The uncovered data is extremely private as People usually call 1177 seeking medical advice, talking about their symptoms, their kids’ illnesses and giving out their social security number.
The Swedish Data Protection Authority is currently investigating the case.

Apple advises app developer to reveal or remove code for screen recording

12. February 2019

After TechCrunch initiated investigations that revealed that numerous apps were recording screen usage, Apple called on app developers to remove or at least disclose the screen recording code.

TechCrunch’s investigation revealed that many large companies commission Glassbox, a customer experience analytics firm, to be able to view their users’ screens and thus follow and track keyboard entries and understand in which way the user uses the app. It turned out that during the replay of the session some fields that should have been masked were not masked, so that certain sensitive data, like passport numbers and credit card numbers, could be seen. Furthermore, none of the apps examined informed their users that the screen was being recorded while using the app. Therefore, no specific consent was obtained nor was any reference made to screen recording in the apps’ privacy policy.

Based on these findings, Apple immediately asked the app developers to remove or properly disclose the analytics code that enables them to record screen usage. Apples App Store Review Guidelines require that apps request explicit user consent and provide a clear visual indication when recording, logging, or otherwise making a record of user activity. In addition, Apple expressly prohibits the covert recording without the consent of the app users.

According to TechCrunch, Apple has already pointed out to some app developers that they have broken Apple’s rules. One was even explicitly asked to remove the code from the app, pointing to the Apple Store Guidelines. The developer was given less than a day to do so. Otherwise, Apple would remove the app from the App Store.

 

620 million accounts available for sale on dark web

According to the British news website The Register, 620 million accounts from hacked websites are for sale on dark web. For less than $20.000 in Bitcoin, people can buy the stolen accounts on Dream Market, located in the Tor network. Criminals should also be able to buy the copied user data individually. The data comes from hacks from the years 2016 to 2018. Some were already known others now became acquianted.

Among the sixteen hacked websites are the video messaging application Dubsmash (162 million accounts), the diet and exercise app MyFitnessPal (151 million accounts) and the family-tree-tracking service MyHeritage (92million accounts).

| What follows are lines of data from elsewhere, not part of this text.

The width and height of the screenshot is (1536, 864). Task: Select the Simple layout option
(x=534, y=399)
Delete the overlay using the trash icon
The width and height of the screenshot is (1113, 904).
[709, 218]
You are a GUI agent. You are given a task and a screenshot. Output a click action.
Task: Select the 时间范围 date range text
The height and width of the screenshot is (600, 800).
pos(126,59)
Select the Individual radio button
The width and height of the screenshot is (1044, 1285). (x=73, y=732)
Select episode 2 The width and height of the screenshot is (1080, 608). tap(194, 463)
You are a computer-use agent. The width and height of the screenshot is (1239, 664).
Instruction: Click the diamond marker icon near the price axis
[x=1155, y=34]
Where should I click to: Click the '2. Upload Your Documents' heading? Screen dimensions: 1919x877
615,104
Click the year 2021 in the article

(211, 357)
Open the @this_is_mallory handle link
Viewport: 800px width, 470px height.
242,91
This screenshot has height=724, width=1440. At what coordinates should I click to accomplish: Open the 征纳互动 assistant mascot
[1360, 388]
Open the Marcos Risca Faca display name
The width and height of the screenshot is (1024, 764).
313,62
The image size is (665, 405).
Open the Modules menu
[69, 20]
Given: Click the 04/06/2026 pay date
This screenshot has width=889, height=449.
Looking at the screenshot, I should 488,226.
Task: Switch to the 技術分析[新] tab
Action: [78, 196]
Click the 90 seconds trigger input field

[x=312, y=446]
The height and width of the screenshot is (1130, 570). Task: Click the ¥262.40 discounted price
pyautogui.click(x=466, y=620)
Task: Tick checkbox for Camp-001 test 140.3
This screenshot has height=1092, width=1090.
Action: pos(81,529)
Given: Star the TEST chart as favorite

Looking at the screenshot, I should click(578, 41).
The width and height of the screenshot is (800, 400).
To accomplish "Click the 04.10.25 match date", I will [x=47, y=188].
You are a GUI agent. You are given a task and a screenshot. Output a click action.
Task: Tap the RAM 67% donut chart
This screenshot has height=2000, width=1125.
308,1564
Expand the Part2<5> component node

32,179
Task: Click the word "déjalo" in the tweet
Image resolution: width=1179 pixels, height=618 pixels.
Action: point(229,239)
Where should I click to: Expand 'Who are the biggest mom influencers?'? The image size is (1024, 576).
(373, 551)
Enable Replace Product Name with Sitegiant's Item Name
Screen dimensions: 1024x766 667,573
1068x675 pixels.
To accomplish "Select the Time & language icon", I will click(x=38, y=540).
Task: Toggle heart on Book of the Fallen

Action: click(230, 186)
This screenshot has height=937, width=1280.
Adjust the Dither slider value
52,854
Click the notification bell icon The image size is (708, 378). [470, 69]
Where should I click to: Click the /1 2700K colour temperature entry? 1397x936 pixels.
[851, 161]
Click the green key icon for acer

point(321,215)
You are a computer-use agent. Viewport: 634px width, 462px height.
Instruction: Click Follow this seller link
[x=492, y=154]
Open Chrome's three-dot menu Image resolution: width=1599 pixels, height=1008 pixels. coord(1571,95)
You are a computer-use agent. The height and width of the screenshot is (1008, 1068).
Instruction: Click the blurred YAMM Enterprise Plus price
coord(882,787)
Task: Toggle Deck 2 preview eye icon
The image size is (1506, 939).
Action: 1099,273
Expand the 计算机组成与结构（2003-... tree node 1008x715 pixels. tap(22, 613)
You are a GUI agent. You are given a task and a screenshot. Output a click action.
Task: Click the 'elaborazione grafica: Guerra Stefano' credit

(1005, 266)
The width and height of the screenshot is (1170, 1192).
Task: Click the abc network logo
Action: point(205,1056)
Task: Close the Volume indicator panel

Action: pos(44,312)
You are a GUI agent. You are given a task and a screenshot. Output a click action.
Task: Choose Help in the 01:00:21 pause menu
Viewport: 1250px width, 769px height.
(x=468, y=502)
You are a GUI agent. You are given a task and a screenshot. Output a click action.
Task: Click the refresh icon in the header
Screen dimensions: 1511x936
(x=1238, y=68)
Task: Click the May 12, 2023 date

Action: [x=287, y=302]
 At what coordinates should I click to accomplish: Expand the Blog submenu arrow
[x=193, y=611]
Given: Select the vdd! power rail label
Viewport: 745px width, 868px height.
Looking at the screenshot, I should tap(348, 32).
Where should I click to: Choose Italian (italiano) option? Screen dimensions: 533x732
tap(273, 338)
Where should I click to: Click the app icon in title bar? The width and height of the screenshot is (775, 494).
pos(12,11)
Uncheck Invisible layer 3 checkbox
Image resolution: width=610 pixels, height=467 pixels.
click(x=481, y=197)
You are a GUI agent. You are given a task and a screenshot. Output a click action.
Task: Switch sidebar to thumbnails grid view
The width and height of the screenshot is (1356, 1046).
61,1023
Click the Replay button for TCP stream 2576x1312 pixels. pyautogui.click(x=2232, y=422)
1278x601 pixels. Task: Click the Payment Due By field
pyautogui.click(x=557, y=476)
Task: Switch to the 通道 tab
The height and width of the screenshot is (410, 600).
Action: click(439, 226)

As reported by The Register, the account records appear to be legit. The data leak contains e-mail addresses, names and passwords but it does not contain any bank or credit card information and the passwords are encrypted and must therefore be decoded before they can be used.

Depending on the affected side, there are also a few other categories of personal information such as social media authentication tokens. It can be expected that the vendees will use the data for credential stuffing attacks. In such attacks, attackers try out lists with email password pairs at various online services to hack accounts. These attacks are made possible because many users reuse the same password across many websites.

The seller told The Register that they possess one billion accounts in total and that their aim is to make “life easier” for hackers. The seller said “I don’t think I am deeply evil, I need the money. I need the leaks to be disclosed […] I’m just a tool used by the system. We all know measures are taken to prevent cyber attacks, but with these upcoming dumps, I’ll make hacking easier than ever.”

 

Update: 127 million more stolen accounts appeared a few days ago. Affected sites include architecture, interior and designe website Houzz (57 million records), live-video streaming site YouNow (40 million records) and travel booking site Ixigo (18 million records). This data is sold by the hacker for a total of $14,500 in Bitcoin.